Five-spice duck breasts with chilli oil
Ingredients
for 4 person
| 1 tsp | coriander seeds |
| 1 tsp | black pepper |
| ½ tsp | cumin |
| ½ tsp | cinnamon |
| ½ tsp | ground cardamom |
| ¾ tsp | salt |
| 2 tbsp | olive oil |
| 4 | duck breast (approx. 250 g each), fat removed, set aside |
| 3 | shallots, sliced |
| 3 | red chilli peppers, deseeded, cut into rings |
| 2 pinch | cane sugar |
| ¼ tsp | salt |
| 1 kg | sweet potatoes, cut into pieces |
| salted water, boiling | |
| salt and pepper to taste |
How it's done
Using a mortar and pestle, finely grind the coriander with all the other ingredients up to and including the salt, mix with the oil. Put a frying pan on the heat, rub the seasoned oil into the duck breasts, fry for approx. 5 mins. on each side. Remove the pan from the heat, cover and leave in the pan to rest for approx. 10 mins.
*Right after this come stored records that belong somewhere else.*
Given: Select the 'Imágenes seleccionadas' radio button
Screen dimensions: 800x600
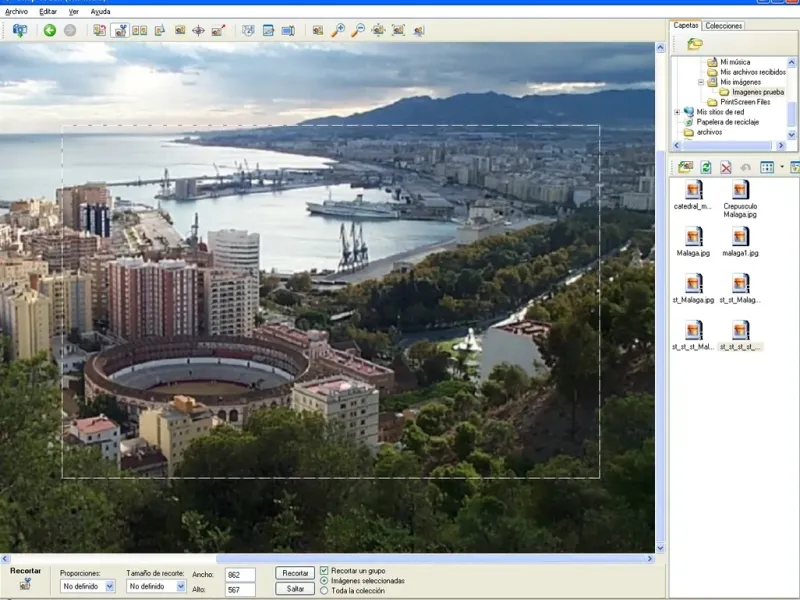Looking at the screenshot, I should pyautogui.click(x=324, y=580).
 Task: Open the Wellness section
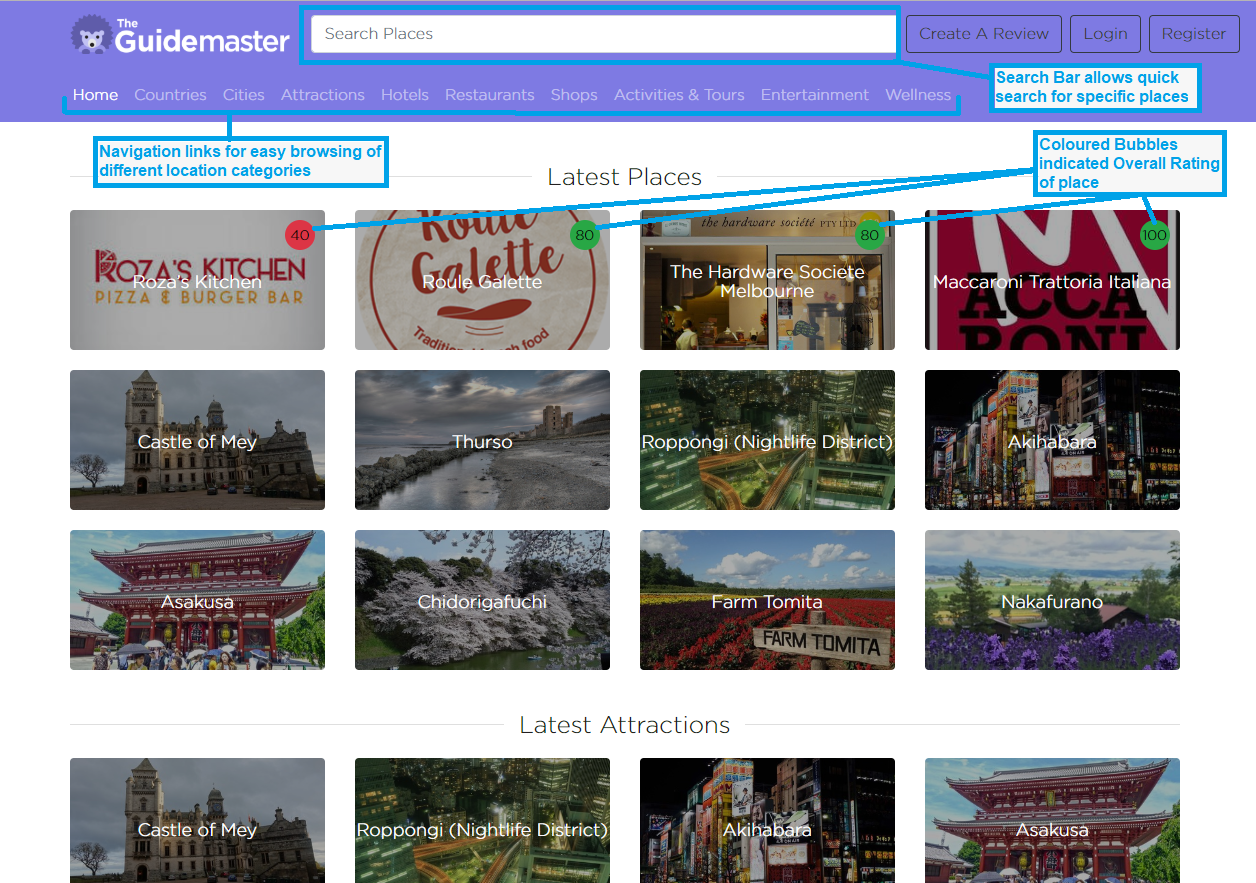point(917,94)
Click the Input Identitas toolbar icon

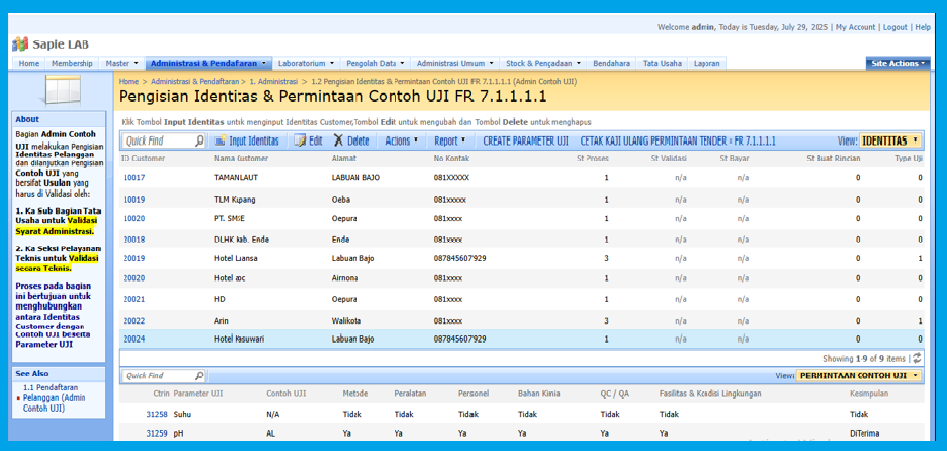220,141
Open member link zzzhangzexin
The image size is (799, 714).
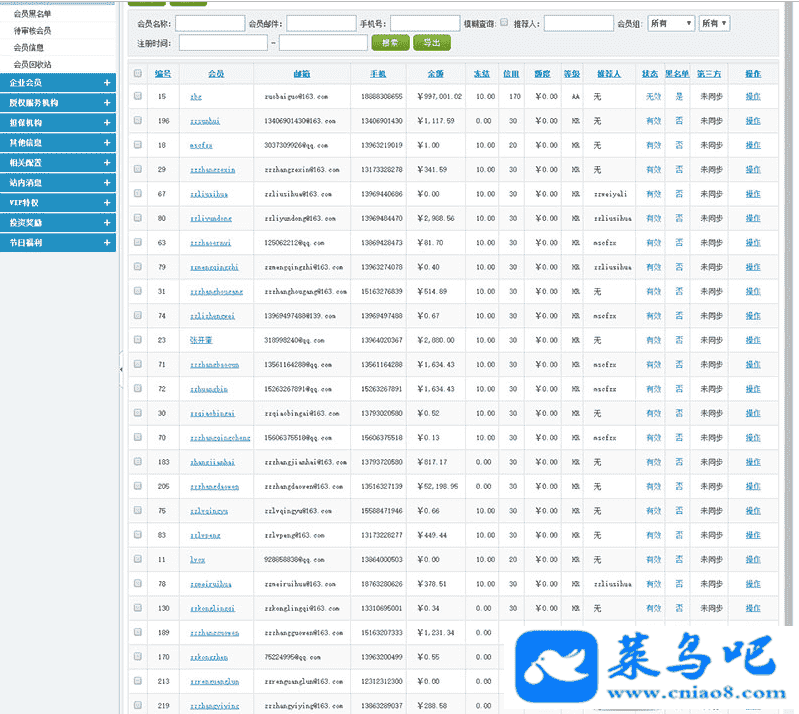click(212, 170)
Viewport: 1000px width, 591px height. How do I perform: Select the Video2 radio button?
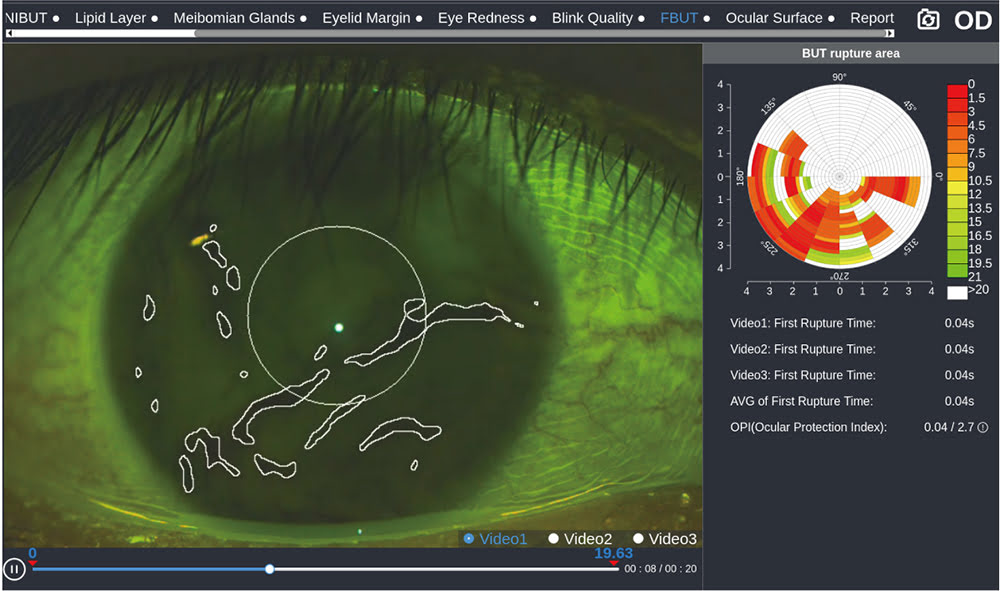pos(553,539)
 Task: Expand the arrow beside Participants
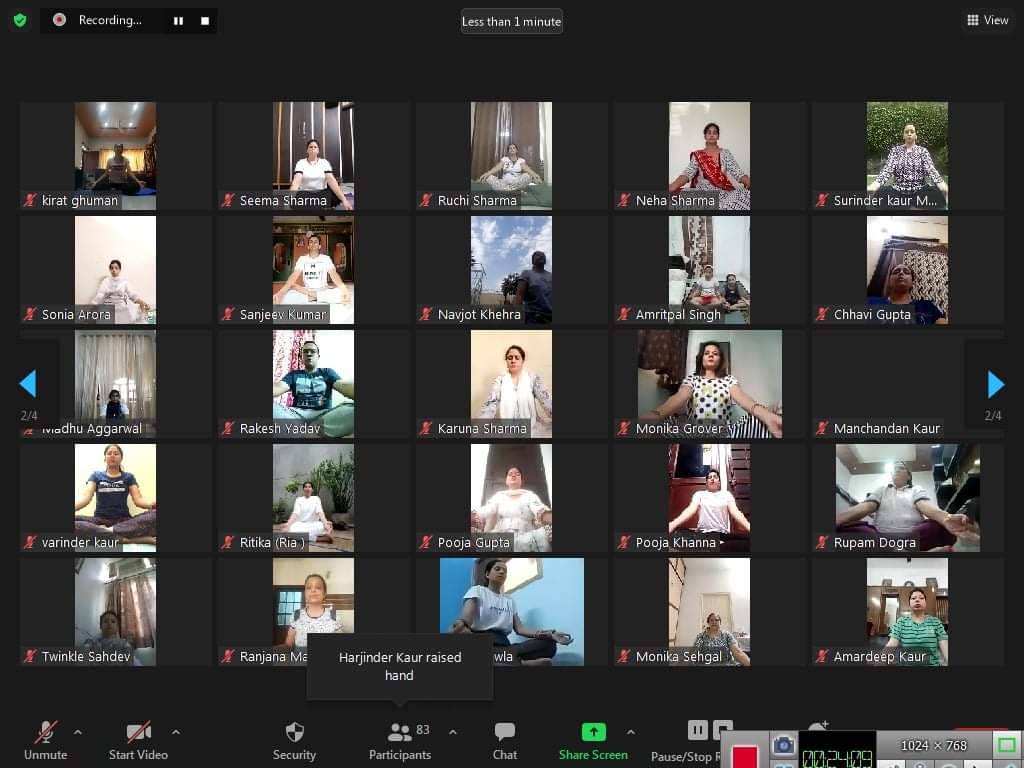452,732
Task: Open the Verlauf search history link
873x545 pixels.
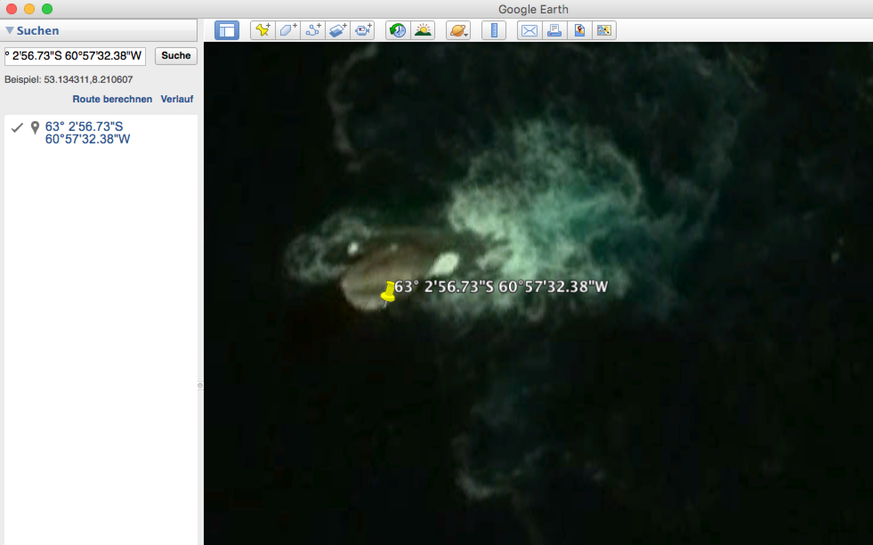Action: click(x=177, y=99)
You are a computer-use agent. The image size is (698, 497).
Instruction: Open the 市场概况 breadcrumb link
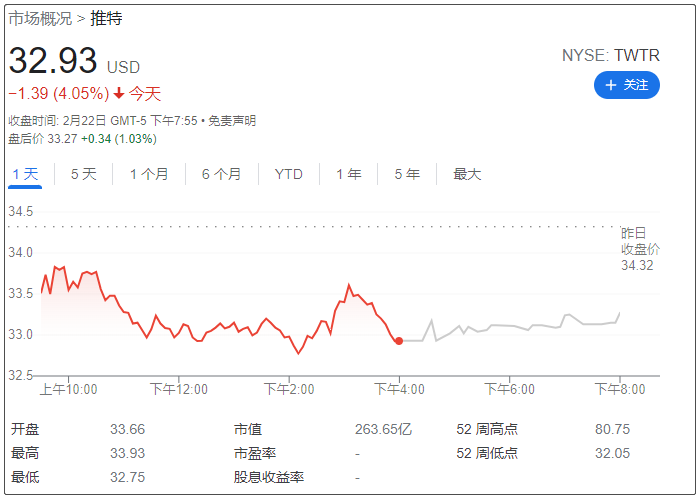(x=40, y=19)
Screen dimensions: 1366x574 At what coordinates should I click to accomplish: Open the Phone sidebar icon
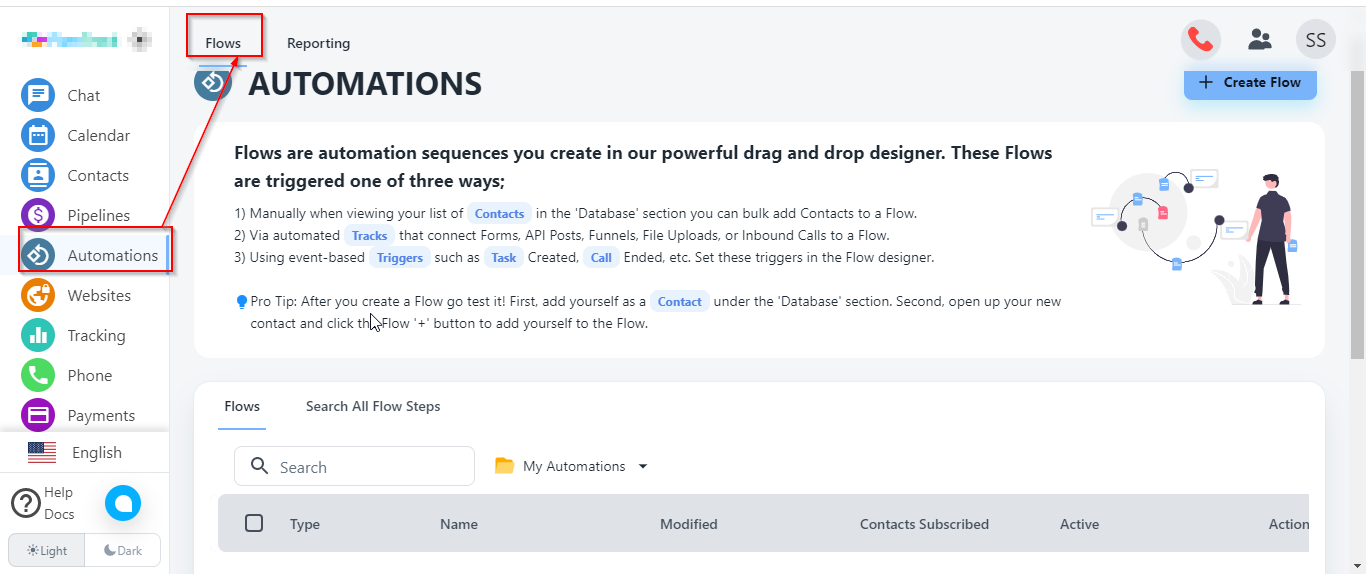[38, 376]
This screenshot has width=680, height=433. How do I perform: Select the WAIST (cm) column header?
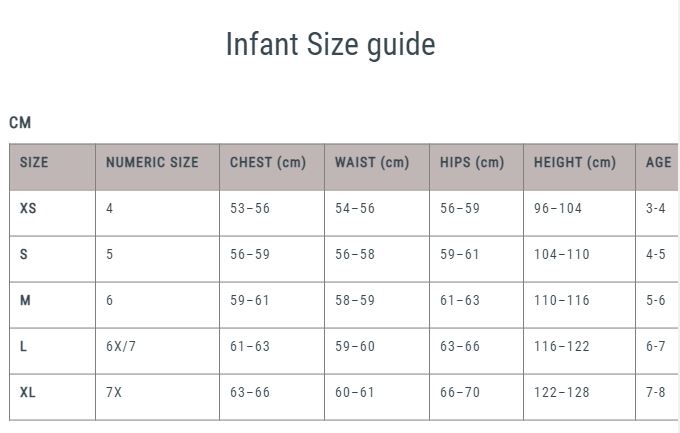(x=372, y=162)
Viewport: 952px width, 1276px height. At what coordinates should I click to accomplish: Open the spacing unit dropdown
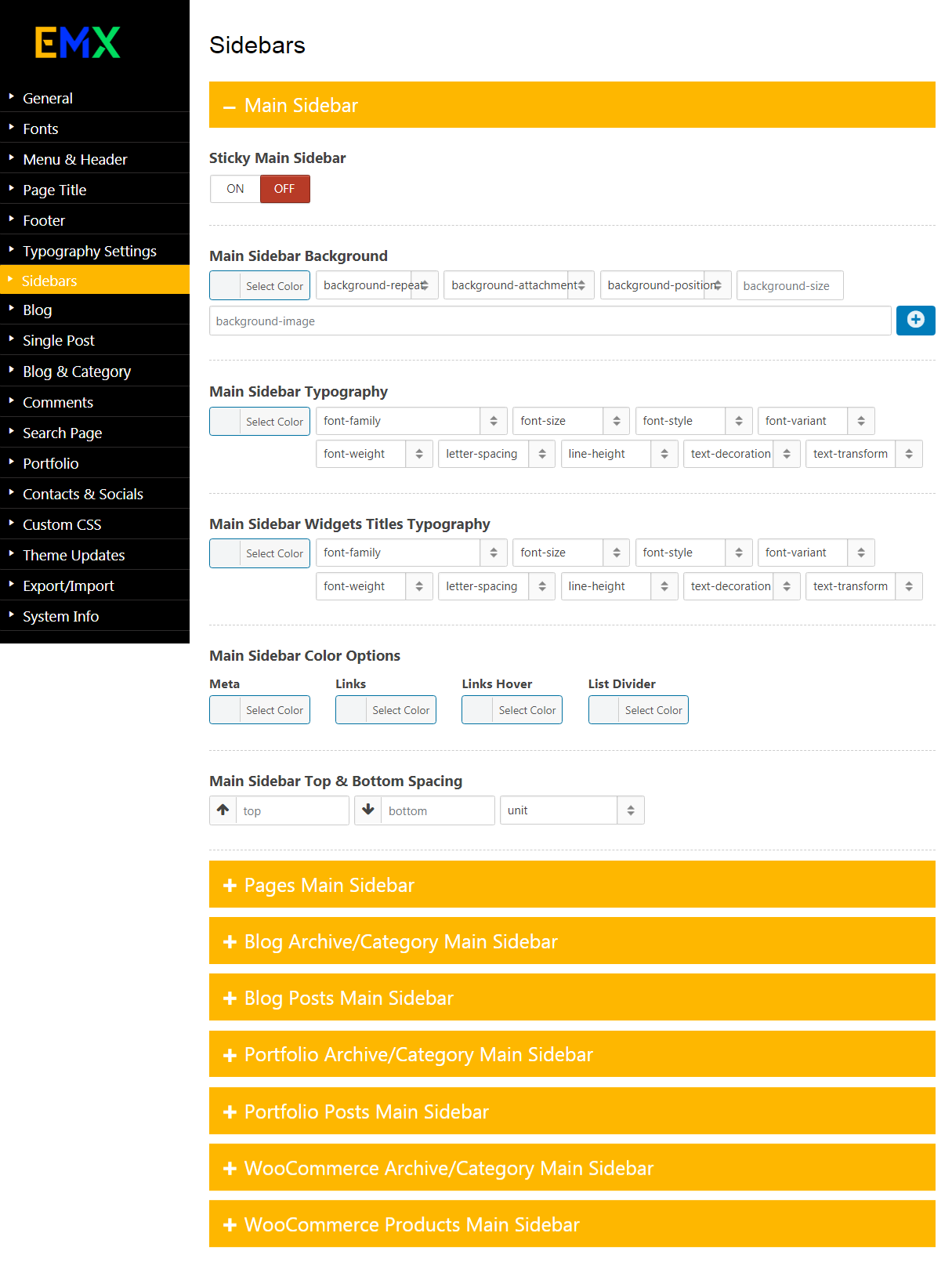[x=571, y=810]
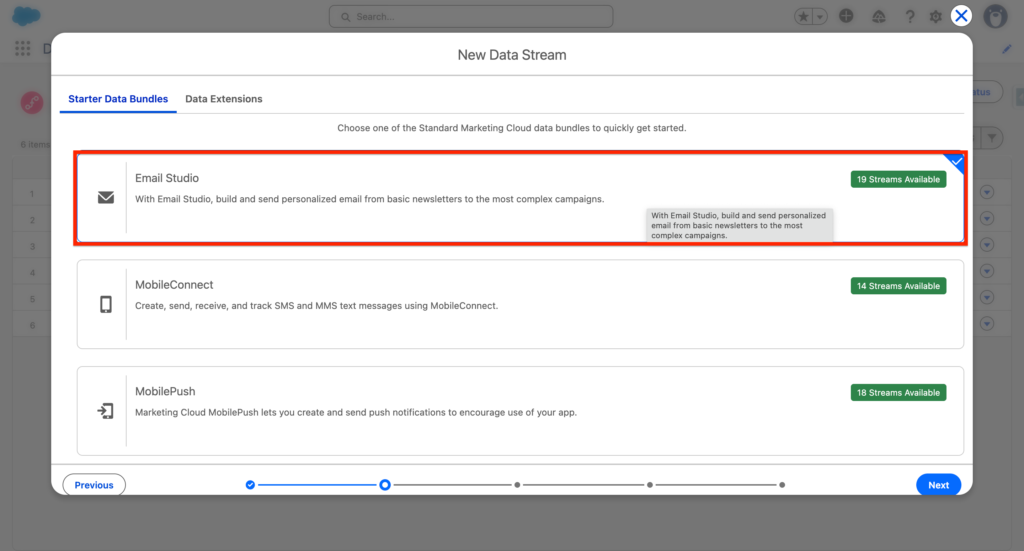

Gently melt the reserved fat in a pan to create approx. 3 tbsp of liquid fat. Remove the remaining skin. Add the shallots, chilli peppers, sugar and salt, simmer for approx. 4 mins.
Boil the potatoes (uncovered) in salted water for approx. 20 mins. until soft, drain and return to the pan, mash with a potato masher or fork, season, plate up with the duck breasts and shallot & chilli oil.